A very wise woman said to me recently: Be patient, and enjoy the beauty of it. Patience is a virtue; one that I clearly am lacking. We have been waiting patiently for these grapes to peak to their tastiest, and its already officially Fall! I'm reading all the blogs about crazy long hour days and juice splattered interns. Right now I feel like I hardly even deserve my beer at the end of the day.

But to be patient, is to spend a lifetime in the wine industry, knowing I will never know all there is to know about wine. Which is exactly what I intend to do. On my vintage experiences around the world I have learned that in order to survive a vintage:

  • Look after your feet

  • If you're hungry - EAT something!

  • Always find time to laugh

  • Why try harder when you can try easier? Keep it simple... stupid.

  • Even if you're a 23 year old girl from New Zealand, don't feel like you have to prove yourself.

  • The best way to earn the trust of your new work mates... is to feed them.

  • Do not underestimate the value of communication!
Here at Pride within a couple weeks I have learnt how to rescue someone inside a confined space wearing a SCBA tank, the do's and dont's of forklifting, how to weigh fruit (as of today I am an official WEIGHMASTER!), how to run a press, a pumpover and free sulphur all at once, and how to make a delicious steak marinade!

I intend to keep you updated on my experience of this wonderful winery so stay tuned. You most definitely need to check out Daniel Orisson's amazing blog entries for Chateau Montelena and I also have my own personal blog called Eno Files - everything you don't want to know about wine! at http://harvesthopper.blogspot.com/

Photos are to come!

Buona Vendemmia! (Have a good vintage in Italian)

(Little Kiwi Intern)

Thursday, September 24, 2009

Race Horse Runnin'

Time goes by like a race horse runnin', open up the gates, she takes off
--"Race Horse Runnin'", The Nickel Slots

Everybody, everybody, let's get into it.
Get it started, get it started, Get it
--"Let's Get It Started", Black Eyed Peas

The horses are at the gate...and they're off!

Today we finally got things REALLY under way. I've got to keep this post brief as it's 6pm and I still have to press 7 ton of Chardonnay fruit tonight.

I'm ecstatic with the quality of the Chardonnay we picked today. Tomorrow we jump into Merlot and will probably finish Merlot for the season. Cabernet is not far behind.

We celebrated a blessing of the grapes today, officiated by long time family friend and minister, Pastor Ted Muller. The sound is a little low, and it's typical Andy Shaky Cam, but video below.


--Andy Schweiger, Winemaker, Schweiger Vineyards.

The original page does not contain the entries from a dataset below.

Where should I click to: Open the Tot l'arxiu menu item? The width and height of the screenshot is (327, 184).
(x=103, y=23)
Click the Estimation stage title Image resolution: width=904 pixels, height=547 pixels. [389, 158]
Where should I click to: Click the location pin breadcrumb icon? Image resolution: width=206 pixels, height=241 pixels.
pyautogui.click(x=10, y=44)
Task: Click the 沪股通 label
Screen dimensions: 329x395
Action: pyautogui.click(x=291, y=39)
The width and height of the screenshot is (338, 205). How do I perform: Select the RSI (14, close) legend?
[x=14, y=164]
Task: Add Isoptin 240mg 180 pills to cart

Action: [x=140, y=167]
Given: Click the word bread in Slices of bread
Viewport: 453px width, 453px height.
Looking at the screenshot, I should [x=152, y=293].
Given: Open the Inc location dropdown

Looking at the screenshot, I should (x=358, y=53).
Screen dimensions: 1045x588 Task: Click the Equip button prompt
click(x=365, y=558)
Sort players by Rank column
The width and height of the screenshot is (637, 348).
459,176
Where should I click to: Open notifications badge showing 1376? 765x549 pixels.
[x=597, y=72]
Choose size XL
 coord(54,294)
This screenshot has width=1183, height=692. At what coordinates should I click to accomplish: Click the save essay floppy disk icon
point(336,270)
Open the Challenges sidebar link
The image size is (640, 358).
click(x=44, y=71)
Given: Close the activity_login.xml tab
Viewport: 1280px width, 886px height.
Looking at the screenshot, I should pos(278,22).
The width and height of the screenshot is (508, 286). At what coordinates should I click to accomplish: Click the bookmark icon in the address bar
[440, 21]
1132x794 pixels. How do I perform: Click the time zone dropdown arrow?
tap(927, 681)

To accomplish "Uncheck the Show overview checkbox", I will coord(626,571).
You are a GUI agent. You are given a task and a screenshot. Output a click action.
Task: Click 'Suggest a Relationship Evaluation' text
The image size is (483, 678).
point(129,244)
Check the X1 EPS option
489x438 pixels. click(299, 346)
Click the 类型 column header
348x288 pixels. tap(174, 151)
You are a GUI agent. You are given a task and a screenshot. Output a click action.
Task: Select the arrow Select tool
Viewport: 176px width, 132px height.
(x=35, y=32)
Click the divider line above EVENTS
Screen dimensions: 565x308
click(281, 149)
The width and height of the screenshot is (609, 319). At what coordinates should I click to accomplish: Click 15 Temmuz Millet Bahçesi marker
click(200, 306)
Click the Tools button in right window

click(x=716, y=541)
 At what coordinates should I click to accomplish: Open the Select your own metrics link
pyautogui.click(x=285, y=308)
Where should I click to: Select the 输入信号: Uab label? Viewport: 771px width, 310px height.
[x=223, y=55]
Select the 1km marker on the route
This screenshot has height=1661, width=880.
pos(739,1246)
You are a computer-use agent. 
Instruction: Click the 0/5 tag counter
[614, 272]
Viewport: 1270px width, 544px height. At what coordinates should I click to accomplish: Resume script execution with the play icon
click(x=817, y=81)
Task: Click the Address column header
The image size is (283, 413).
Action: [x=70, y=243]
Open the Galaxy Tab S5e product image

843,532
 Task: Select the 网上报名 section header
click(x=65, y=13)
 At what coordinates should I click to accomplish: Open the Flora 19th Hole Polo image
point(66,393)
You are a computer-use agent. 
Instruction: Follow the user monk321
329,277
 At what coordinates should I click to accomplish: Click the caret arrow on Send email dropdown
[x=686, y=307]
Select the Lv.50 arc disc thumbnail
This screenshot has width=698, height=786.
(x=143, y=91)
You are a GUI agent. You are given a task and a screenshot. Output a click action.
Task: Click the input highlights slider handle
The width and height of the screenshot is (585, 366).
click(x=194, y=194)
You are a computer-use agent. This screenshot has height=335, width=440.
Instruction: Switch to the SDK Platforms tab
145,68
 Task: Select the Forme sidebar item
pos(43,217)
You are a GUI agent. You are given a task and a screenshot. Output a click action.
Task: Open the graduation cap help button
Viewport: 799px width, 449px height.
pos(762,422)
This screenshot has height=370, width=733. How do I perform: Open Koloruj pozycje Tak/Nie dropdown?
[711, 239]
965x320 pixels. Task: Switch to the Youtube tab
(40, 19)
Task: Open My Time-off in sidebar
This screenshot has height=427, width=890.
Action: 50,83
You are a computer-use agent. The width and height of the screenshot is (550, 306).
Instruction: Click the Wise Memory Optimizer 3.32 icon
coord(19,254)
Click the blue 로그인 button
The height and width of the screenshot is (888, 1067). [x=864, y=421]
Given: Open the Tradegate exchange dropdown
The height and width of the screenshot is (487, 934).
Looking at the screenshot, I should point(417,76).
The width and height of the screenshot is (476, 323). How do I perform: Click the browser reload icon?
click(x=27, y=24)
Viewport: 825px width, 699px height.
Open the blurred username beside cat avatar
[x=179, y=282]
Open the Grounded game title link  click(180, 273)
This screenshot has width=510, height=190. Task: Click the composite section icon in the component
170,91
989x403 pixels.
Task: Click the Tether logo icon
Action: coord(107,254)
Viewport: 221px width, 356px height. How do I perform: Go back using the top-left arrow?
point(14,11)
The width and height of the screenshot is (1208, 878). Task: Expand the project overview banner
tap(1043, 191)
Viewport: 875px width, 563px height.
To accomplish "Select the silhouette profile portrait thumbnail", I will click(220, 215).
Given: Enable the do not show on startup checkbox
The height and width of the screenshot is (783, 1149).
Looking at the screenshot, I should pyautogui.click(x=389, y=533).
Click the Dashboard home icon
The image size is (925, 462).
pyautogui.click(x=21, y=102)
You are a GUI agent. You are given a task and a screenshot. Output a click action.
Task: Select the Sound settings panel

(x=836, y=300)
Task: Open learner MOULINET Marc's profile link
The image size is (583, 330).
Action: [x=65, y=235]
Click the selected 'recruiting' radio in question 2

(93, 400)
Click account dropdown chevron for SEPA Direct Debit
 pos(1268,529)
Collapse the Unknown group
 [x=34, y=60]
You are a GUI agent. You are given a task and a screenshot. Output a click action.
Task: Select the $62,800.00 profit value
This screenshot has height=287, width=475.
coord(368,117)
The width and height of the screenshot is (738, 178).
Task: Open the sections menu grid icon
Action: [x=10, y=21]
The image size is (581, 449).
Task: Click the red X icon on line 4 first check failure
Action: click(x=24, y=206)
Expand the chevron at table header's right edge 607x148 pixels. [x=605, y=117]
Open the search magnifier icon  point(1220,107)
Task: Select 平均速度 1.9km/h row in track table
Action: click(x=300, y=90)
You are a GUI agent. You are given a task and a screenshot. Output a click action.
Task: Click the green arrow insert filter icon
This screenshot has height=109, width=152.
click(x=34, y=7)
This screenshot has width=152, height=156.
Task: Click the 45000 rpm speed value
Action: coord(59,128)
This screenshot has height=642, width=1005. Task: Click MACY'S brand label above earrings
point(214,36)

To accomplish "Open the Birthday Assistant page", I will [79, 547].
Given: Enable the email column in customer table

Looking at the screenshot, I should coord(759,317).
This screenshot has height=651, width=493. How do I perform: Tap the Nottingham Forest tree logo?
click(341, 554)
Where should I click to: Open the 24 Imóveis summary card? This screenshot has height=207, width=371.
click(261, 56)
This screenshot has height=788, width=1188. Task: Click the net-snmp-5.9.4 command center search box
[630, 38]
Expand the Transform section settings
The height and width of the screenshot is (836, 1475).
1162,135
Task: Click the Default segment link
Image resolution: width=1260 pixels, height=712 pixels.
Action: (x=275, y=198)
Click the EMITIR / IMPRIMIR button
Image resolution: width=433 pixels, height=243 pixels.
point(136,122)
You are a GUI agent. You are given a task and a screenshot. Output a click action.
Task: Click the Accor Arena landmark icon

The first grapes are in...now what?

Harvest 2009 officially kicked off for Paradigm Winery last Thursday, with just over two tons of Cabernet and a shy ton of Cab Franc taking the lead in the 2009 vintage. Though just a small percentage of what we’ll harvest this year, it’s enough to get us back into the familiar pattern of early mornings, rounds of punch downs and pumpovers, perennially sticky hands and soggy feet, and grape shrapnel turning up in every odd place.

The Zinfandel will be our next project, hopefully ready to harvest by the start of next week. Zinfandel can be infuriating – uneven ripening will have some berries puckering into raisins while others in the same cluster still taste tart and bland. We watch the canopy and sigh with forced patience as we wait for the slowpokes, worrying over dehydration and willing the vine to get its act together. It always does, eventually.

The mornings are growing progressively colder, there are more oak leaves in the driveway than there were last week, and the valley glows in that special way made possible only by slanted autumnal sunlight. The other morning I arrived at work just in time to watch the sunrise. The pale sky above me was dotted with hot air balloons at staggered altitudes, some close enough to see small faces peering over the edge of the baskets. Though I sometimes wonder if what I do for a living is the best or the worst way to enjoy my favorite season, at that moment the answer was unquestionably clear.